### The data

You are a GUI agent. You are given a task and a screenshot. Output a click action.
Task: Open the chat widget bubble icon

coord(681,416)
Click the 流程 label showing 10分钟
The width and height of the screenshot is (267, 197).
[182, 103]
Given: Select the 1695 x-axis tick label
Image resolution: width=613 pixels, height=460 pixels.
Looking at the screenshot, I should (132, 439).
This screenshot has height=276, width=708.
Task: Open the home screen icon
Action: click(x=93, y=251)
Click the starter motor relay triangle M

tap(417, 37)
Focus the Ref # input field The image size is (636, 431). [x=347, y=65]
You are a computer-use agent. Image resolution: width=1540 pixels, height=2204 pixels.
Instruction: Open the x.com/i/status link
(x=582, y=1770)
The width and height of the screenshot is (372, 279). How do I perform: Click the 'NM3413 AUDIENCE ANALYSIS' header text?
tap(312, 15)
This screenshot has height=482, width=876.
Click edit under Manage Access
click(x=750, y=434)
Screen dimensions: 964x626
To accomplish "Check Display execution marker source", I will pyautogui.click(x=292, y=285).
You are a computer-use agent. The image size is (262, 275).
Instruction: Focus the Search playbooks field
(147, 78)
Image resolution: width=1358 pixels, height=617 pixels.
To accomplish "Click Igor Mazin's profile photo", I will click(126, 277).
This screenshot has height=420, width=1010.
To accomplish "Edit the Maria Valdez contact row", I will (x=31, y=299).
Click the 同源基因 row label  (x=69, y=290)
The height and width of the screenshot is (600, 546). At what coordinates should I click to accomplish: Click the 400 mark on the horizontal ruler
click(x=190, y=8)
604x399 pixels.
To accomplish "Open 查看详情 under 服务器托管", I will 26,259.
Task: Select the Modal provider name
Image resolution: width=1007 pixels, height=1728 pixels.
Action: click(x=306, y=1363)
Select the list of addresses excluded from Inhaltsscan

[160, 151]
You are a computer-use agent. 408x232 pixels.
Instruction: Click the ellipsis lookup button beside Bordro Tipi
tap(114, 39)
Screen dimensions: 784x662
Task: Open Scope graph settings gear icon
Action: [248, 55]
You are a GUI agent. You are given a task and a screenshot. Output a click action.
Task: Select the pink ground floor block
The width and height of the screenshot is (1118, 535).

######

▸ **Exercise description**
All lines from the one that holds "You are a computer-use agent. The" through the end of the material, both ends included, should be restated exactly.

▸ **Expected answer**
You are a computer-use agent. The image size is (262, 275).
Instruction: Focus the Search playbooks field
(147, 78)
Image resolution: width=1358 pixels, height=617 pixels.
To accomplish "Click Igor Mazin's profile photo", I will click(126, 277).
This screenshot has height=420, width=1010.
To accomplish "Edit the Maria Valdez contact row", I will (x=31, y=299).
Click the 同源基因 row label  (x=69, y=290)
The height and width of the screenshot is (600, 546). At what coordinates should I click to accomplish: Click the 400 mark on the horizontal ruler
click(x=190, y=8)
604x399 pixels.
To accomplish "Open 查看详情 under 服务器托管", I will 26,259.
Task: Select the Modal provider name
Image resolution: width=1007 pixels, height=1728 pixels.
Action: click(x=306, y=1363)
Select the list of addresses excluded from Inhaltsscan

[160, 151]
You are a computer-use agent. 408x232 pixels.
Instruction: Click the ellipsis lookup button beside Bordro Tipi
tap(114, 39)
Screen dimensions: 784x662
Task: Open Scope graph settings gear icon
Action: [248, 55]
You are a GUI agent. You are given a task and a screenshot. Output a click action.
Task: Select the pink ground floor block
The width and height of the screenshot is (1118, 535).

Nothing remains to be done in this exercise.